Polis Announces One-Time $375 Payments For Unemployed Coloradans During Coronavirus Pandemic

Colorado Unemployment Insurance Office Denver
Hart Van Denburg/CPR News
The Colorado Unemployment Insurance Office in downtown Denver on Tuesday, July 21, 2020.

Updated Oct. 29 @ 7:49 a.m.

Gov. Jared Polis signed an executive order Wednesday to provide more economic relief to Coloradans who earn less than $52,000 a year and have filed for unemployment benefits during the coronavirus pandemic.

Polis said the one-time payment of $375 would go out to more than 400,000 people by early December. He said the payments became necessary after it was clear Congress was unlikely to pass another COVID-19 relief package before the election.

“We simply can't wait when families can't make rent, can’t put food on the table, are worried about not getting their next paycheck,” Polis said. “So Colorado can fill that gap, to at least help a bit with this one-time payment.”

The executive order applies to people who received between $25 and $500 in weekly benefits. The governor hopes the funds will be a lifeline to those who need it most.

“It can be the difference between them making their rent and not making their rent. Maybe being able to even have a Thanksgiving or Christmas dinner for your family,” Polis said. “And it's important for our economy as a whole, but as we know, this money will be spent in local businesses, will help reduce evictions.”

Federal money to give people an extra $600 weekly unemployment benefit ended in late July. Later in the summer, the state asked some gig workers to repay what was described as an overpayment in unemployment benefits caused by confusion on state forms. The Colorado Department of Labor and Employment has since stopped collecting that money from about 9,000 people and plans to wipe away their remaining overpayment debts.

“Well, yeah, that'll help,” said Abbye Silverstein, 67, of Fort Collins, of the $375 payment.

She is a contract career coach with the Colorado Department of Vocational Rehabilitation. Her work with older and disabled clients has dried up since March, leaving her to survive on Social Security and about $223 a week in unemployment benefits.

“What it means for me is I will be saving it because I don’t know what’s going to happen at the end of December because my unemployment runs out then. If they don't have a new (federal) stimulus … then that means I’ll be living on anything I saved and whatever assignments I get to continue working,” Silverstein said.

Jack Ciaccia, 78, had to stop driving for Uber because of his wife's medical condition, and they've since moved to New Hampshire to live with their daughters.

“It's month to month. There's no savings at this point. We've long since had to go through all of that,” he said. “$375 won't go far for anybody these days, but it is $375.”

Polis said he’d consider another emergency payment if necessary, but that he is hopeful Congress will reach a compromise on a second relief package. Republicans have been trying to unite around a “targeted” and “focused” coronavirus relief bill, while Democrats support additional funding and money for state and local governments. Polis said nothing should be ruled out.
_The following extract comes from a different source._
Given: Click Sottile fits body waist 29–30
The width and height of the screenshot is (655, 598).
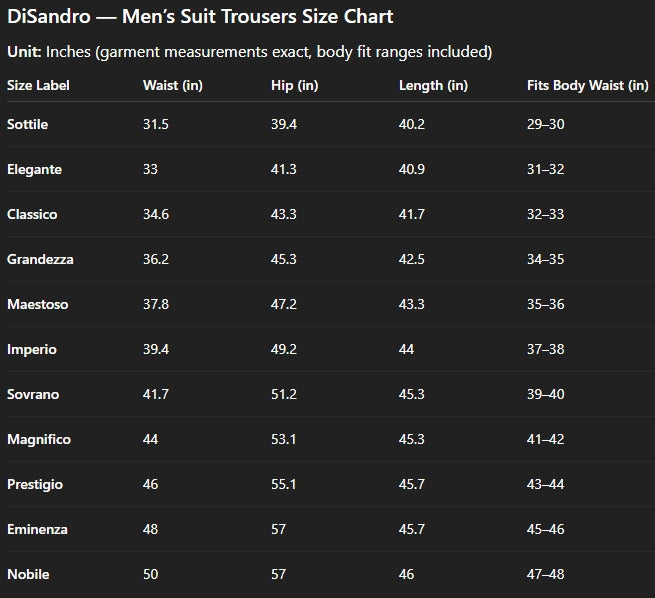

“I'm supportive of all those efforts. The bipartisan problem solvers’ efforts — the fat, the skinny, everything under the sun — all of those contain direct transfer payments to individuals,” he said.

The direct payments will cost Colorado $168 million, which is the amount of unspent money in the state’s emergency disaster reserve that could be freed up for this purpose, Polis said. His office used unspent money in the disaster fund and transferred in an additional $5 million from the controlled maintenance trust fund and nearly $149 million from the budget of the Department of Health Care Policy and Financing.
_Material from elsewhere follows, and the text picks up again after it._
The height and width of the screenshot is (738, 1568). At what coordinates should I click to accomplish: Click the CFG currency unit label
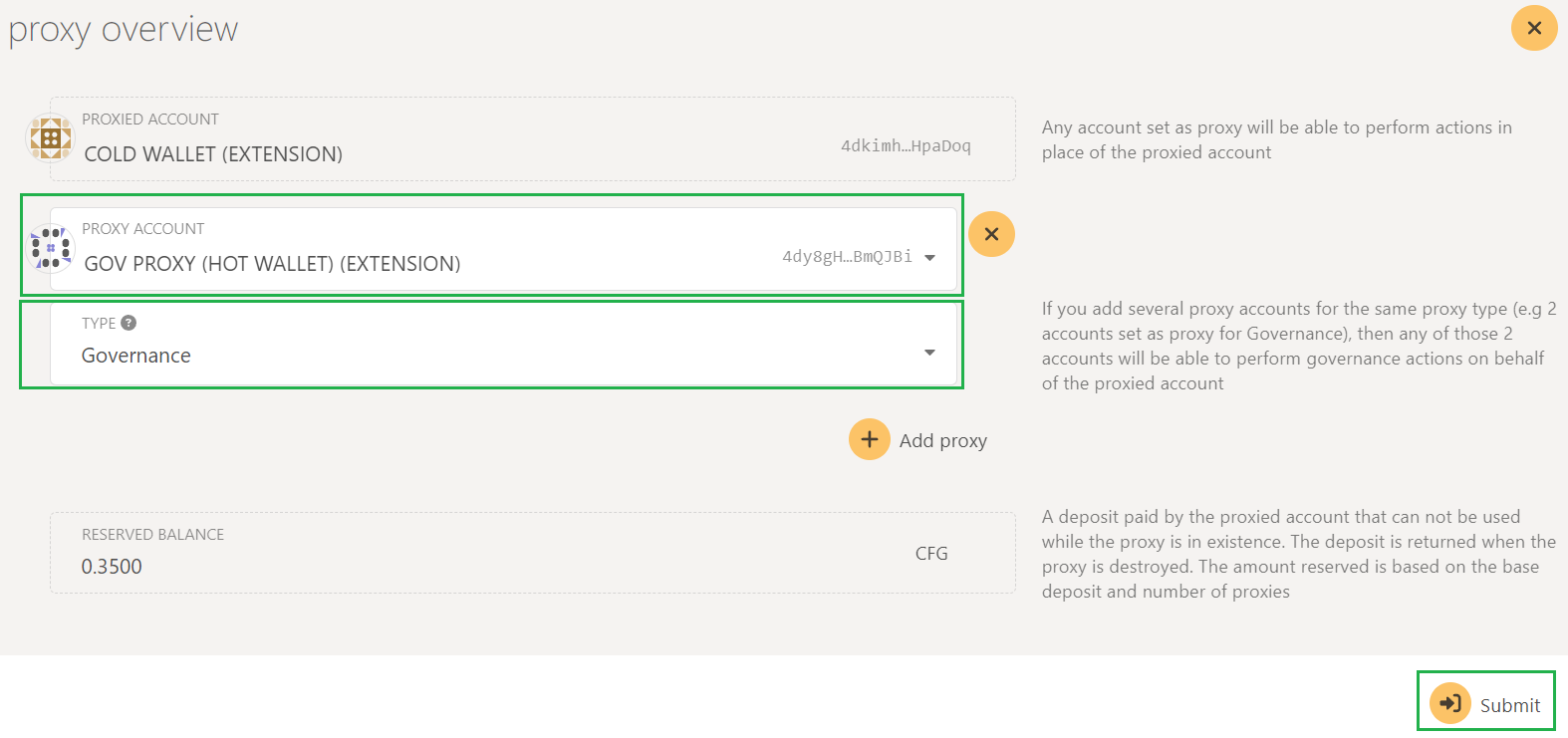tap(931, 554)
Polis added that he wants to work with state lawmakers to come up with one-time investments to provide an economic stimulus in the state’s next budget. His office is crafting a proposal, which he will present to the state legislature’s powerful joint budget committee on Nov. 12. That document serves as the starting point for budget negotiations with state lawmakers.

Through Oct. 15, Colorado paid out a total of $371.5 million in another state/federal program that gave each worker an additional $300 per week.

Since the end of March, the state has paid out $5.77 billion in all unemployment benefits, including in federally supported programs.